*** Opening SUPPLIED MATERIAL ***

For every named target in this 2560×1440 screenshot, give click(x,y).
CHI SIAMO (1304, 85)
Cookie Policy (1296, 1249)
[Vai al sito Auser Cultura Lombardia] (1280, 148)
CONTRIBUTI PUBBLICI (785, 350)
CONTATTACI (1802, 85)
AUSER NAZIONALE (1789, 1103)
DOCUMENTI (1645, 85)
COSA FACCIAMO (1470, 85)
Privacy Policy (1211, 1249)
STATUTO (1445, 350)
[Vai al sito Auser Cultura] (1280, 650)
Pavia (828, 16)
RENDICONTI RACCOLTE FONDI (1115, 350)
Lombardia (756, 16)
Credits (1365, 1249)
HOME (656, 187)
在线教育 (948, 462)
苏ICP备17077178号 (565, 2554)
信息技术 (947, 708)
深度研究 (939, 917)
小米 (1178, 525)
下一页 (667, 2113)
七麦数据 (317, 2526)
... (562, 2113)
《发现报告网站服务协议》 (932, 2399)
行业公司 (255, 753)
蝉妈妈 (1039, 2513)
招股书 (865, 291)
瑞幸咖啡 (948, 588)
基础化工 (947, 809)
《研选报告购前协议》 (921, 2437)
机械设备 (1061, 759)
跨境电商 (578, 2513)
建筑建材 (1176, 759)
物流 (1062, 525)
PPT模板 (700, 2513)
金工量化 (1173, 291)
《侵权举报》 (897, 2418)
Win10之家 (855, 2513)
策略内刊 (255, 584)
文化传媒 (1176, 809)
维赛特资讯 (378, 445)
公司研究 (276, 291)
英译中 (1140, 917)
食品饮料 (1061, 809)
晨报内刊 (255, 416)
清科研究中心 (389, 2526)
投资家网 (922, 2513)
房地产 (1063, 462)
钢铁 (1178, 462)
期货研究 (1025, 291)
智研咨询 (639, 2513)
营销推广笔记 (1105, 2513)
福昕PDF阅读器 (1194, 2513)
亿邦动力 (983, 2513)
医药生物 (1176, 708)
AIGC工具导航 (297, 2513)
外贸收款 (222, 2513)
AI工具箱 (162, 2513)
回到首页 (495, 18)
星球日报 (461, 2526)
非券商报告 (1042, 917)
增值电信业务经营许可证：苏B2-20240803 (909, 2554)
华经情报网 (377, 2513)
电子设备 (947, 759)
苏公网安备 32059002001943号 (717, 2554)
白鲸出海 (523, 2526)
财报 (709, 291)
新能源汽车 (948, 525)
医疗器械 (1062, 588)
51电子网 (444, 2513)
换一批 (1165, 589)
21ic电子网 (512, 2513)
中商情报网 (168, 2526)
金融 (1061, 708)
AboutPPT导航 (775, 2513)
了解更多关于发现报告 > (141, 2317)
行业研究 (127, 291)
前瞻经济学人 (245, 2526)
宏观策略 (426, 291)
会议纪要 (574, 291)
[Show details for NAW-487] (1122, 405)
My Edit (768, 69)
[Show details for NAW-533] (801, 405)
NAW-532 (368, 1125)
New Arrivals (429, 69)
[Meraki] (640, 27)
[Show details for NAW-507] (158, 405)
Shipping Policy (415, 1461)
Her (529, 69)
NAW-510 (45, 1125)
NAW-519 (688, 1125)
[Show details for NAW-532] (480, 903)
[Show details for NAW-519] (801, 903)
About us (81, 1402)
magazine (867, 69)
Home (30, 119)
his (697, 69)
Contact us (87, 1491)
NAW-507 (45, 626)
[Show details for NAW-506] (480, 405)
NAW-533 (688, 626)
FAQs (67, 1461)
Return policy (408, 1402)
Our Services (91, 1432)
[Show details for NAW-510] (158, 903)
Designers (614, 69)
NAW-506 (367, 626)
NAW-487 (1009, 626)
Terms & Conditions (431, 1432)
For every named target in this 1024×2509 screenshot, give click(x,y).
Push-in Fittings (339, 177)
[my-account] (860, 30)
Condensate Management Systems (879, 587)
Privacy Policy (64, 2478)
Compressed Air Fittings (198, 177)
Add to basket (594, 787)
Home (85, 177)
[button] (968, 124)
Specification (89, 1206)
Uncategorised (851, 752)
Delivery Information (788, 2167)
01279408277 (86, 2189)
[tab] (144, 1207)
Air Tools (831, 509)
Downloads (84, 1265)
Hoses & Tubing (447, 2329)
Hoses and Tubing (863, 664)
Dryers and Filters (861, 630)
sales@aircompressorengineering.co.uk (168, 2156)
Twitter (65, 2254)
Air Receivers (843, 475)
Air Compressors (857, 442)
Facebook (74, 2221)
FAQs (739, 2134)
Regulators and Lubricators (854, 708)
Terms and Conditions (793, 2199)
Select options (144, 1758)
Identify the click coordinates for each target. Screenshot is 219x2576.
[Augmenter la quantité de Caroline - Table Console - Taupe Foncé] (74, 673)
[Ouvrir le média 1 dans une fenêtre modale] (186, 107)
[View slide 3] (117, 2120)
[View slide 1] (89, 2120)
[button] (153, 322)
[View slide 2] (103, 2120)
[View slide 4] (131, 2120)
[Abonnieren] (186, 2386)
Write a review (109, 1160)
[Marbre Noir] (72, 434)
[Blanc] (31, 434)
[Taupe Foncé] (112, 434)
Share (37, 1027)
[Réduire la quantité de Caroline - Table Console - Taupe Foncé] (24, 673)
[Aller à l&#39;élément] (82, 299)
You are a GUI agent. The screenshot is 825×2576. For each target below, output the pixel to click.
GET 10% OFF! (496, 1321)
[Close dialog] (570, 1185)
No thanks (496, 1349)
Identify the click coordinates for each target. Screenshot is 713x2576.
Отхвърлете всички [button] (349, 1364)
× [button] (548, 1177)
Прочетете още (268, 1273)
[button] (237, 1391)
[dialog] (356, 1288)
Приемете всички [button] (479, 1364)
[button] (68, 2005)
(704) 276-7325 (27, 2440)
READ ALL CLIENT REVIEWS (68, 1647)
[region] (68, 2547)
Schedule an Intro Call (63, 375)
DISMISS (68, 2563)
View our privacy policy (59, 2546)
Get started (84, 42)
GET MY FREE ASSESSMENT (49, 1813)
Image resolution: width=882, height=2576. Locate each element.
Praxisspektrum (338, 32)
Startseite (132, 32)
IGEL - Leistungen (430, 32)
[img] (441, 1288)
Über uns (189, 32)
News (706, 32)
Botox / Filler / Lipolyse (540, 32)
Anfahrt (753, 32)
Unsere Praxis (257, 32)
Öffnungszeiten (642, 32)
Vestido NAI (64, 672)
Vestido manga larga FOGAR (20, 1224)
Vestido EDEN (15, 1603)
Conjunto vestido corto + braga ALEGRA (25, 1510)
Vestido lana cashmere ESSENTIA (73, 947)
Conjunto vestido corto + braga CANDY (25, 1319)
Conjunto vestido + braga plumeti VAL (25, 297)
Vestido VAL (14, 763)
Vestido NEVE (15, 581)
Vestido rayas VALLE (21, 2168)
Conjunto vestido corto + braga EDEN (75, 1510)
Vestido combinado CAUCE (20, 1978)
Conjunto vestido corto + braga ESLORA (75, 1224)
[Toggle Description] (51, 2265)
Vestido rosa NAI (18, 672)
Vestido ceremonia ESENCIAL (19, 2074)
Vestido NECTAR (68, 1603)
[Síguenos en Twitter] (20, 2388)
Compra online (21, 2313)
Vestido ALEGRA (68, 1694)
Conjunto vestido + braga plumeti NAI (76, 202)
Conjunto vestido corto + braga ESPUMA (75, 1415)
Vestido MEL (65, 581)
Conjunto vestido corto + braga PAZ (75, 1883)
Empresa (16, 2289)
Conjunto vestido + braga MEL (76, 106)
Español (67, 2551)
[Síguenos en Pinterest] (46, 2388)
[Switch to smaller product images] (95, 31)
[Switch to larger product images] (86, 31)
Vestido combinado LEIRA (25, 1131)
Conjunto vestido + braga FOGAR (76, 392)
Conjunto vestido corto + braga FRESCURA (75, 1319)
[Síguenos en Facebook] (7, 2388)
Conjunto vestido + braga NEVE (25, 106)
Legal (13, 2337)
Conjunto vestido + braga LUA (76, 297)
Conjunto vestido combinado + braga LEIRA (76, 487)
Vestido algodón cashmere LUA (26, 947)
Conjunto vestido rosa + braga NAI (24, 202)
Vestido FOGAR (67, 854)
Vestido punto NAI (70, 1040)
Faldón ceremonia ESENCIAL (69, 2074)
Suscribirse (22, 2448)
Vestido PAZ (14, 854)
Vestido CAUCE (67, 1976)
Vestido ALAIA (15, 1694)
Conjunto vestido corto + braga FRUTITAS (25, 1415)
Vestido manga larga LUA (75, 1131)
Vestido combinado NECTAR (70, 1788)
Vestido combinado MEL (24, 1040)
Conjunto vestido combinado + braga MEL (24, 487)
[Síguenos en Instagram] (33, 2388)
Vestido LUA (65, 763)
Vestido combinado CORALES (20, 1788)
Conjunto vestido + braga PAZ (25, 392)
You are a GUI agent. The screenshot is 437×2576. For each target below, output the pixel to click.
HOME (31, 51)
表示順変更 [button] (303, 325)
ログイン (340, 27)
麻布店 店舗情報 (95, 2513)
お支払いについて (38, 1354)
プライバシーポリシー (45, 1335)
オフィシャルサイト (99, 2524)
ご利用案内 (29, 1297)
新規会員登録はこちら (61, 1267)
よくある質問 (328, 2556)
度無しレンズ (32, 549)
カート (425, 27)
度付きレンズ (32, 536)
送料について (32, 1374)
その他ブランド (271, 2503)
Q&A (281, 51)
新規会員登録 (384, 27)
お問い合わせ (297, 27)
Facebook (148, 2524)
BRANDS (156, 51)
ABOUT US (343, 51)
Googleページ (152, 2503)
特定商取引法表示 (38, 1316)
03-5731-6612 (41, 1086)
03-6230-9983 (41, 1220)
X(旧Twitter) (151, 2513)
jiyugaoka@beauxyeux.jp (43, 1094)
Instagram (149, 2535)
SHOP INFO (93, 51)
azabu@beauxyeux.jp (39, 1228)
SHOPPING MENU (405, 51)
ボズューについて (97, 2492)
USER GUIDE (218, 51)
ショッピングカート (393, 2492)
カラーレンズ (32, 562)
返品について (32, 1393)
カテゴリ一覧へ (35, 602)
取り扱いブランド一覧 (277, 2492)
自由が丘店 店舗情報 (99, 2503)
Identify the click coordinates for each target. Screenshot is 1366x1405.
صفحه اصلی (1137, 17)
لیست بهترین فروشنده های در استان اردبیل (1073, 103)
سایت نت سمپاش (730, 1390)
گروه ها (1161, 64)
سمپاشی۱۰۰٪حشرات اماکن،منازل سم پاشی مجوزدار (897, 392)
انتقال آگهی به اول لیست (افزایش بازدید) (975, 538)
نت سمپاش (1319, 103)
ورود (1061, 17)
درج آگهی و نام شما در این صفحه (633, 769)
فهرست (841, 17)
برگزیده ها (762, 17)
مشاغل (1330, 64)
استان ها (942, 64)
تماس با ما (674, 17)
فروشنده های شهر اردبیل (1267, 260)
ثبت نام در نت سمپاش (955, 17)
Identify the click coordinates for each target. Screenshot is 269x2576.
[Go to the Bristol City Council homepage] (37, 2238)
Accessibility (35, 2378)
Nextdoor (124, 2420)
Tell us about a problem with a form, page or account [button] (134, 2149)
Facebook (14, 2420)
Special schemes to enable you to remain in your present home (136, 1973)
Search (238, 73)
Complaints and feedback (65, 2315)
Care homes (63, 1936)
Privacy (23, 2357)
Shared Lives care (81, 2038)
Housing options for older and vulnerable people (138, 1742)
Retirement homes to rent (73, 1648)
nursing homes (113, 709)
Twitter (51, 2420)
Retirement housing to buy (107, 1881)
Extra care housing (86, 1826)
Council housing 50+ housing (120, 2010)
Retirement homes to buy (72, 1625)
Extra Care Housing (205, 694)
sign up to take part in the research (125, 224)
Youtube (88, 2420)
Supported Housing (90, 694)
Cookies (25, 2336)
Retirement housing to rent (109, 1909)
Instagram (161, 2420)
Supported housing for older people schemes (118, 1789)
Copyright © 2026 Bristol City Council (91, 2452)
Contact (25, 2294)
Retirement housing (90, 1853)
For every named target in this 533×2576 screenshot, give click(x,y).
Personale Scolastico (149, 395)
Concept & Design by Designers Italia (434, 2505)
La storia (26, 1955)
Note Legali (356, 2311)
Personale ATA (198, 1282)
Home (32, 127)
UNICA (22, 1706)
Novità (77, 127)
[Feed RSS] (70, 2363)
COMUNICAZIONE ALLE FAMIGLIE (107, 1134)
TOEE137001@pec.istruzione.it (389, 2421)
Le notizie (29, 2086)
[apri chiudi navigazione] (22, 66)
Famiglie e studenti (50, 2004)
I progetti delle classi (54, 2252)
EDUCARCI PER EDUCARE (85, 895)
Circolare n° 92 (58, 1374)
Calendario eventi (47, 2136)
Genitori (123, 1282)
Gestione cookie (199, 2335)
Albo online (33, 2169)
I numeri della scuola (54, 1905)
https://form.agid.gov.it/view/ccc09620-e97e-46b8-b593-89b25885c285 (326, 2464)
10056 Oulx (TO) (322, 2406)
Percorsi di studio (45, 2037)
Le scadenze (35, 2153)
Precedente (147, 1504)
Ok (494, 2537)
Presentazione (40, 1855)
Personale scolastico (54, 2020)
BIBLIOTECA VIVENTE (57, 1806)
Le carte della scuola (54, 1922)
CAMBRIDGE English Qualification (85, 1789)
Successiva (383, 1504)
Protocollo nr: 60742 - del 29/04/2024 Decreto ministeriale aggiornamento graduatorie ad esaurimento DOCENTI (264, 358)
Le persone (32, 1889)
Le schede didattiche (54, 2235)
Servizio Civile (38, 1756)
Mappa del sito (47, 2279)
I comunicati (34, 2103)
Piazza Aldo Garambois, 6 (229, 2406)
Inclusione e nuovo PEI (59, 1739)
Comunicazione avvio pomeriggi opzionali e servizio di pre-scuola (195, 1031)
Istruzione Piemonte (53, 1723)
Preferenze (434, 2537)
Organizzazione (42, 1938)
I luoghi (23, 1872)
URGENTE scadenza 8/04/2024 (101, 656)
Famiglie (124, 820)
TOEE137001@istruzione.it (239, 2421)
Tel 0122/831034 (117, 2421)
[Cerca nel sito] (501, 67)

*** Closing SUPPLIED MATERIAL ***

WORK TO BE COMPLETED – Give back exactly the lines from the first line of the records through the line holding "瑞幸咖啡 (948, 588)", including both of those lines and leaving out all others.

TASK OUTPUT –
For every named target in this 2560×1440 screenshot, give click(x,y).
CHI SIAMO (1304, 85)
Cookie Policy (1296, 1249)
[Vai al sito Auser Cultura Lombardia] (1280, 148)
CONTRIBUTI PUBBLICI (785, 350)
CONTATTACI (1802, 85)
AUSER NAZIONALE (1789, 1103)
DOCUMENTI (1645, 85)
COSA FACCIAMO (1470, 85)
Privacy Policy (1211, 1249)
STATUTO (1445, 350)
[Vai al sito Auser Cultura] (1280, 650)
Pavia (828, 16)
RENDICONTI RACCOLTE FONDI (1115, 350)
Lombardia (756, 16)
Credits (1365, 1249)
HOME (656, 187)
在线教育 (948, 462)
苏ICP备17077178号 (565, 2554)
信息技术 (947, 708)
深度研究 (939, 917)
小米 (1178, 525)
下一页 (667, 2113)
七麦数据 (317, 2526)
... (562, 2113)
《发现报告网站服务协议》 (932, 2399)
行业公司 (255, 753)
蝉妈妈 (1039, 2513)
招股书 (865, 291)
瑞幸咖啡 (948, 588)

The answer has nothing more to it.